De negenjarige club dreigde opgeheven te worden. Het Feyenoordbestuur zat met de handen in het haar en er restten slechts twee opties: uitwijken naar de speelvelden van andere voetbalverenigingen in verdere wijken of verder zuidwaarts verhuizen, waar er nog wél stukken weiland braak lagen. Maar het was kiezen uit twee kwaden. Beide opties zouden de aanhang van Feijenoord flink decimeren. Feijenoord was nu juist zo populair geworden omdat hun honk zich in het hart bevond van de broeierige arbeiderswijk met dezelfde naam. Het zou de vraag zijn of dat legioen de club zou blijven steunen wanneer ze in de modderige periferie van de stad zouden neerstrijken.
Redder in nood
Maar er was één supporter die uitkomst zou kunnen bieden, de 40-jarige zakenman Isaäk ‘Sjaak’ Barzilaij. Enkele bestuursleden trokken de stoute schoenen aan en benaderden de ijzerhandelaar die ook in schepen deed en goed in de slappe was zat. Barzilaij, die al snel Ome Sjaak werd genoemd, zag wel heil in de plannen. Hij luisterde goed naar de beweegredenen van de Feyenoord-bestuurders, trok eens aan zijn sigaar, knikte joviaal en zei ‘dat hij wel eens met iemand zou gaan praten.’
De proto-kuip
De zoon van de allereerste terreinknecht van Feijenoord, Jaap Barendregt, deelde zijn vaders herinneringen uit 1917 met archivaris Phida Wolff. “Sjaak Barzilaij, een gewiekste zakenman van de Brielselaan, kwam op een dag bij mijn vader en zei: Ingen, ik ga aan de Kromme Zandweg een voetbalveld maken.
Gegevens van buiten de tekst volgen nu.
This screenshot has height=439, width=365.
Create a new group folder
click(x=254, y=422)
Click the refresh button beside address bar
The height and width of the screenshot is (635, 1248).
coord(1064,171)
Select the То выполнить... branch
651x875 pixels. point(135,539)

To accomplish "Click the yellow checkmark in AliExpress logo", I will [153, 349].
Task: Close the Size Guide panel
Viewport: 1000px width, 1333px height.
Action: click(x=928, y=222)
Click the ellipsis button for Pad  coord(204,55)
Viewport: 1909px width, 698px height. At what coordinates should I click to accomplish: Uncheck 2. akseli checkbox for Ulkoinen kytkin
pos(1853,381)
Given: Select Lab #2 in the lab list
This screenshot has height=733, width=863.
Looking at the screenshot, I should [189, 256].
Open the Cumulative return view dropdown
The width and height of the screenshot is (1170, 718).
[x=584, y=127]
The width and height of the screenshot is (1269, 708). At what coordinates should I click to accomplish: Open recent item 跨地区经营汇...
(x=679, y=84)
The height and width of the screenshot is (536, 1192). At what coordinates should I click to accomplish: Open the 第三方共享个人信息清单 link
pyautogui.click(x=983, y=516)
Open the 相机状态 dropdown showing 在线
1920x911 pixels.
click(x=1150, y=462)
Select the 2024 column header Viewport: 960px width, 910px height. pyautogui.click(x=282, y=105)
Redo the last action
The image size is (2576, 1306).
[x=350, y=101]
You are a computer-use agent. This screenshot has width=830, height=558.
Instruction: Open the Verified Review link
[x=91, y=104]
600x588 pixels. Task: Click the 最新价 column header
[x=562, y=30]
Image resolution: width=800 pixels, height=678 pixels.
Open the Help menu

Mijn vader zei: Ben je nou helemaal gek geworden? Denk je dat daar in het moeras een hond naar voetballen komt kijken? Maar Barzilaij zei dat hij wel voor hetere vuren had gestaan en dat wat in zijn kop zat nog niet in zijn kont zat. En warempel, een halfjaar na dat gesprek was het voetbalterrein klaar.”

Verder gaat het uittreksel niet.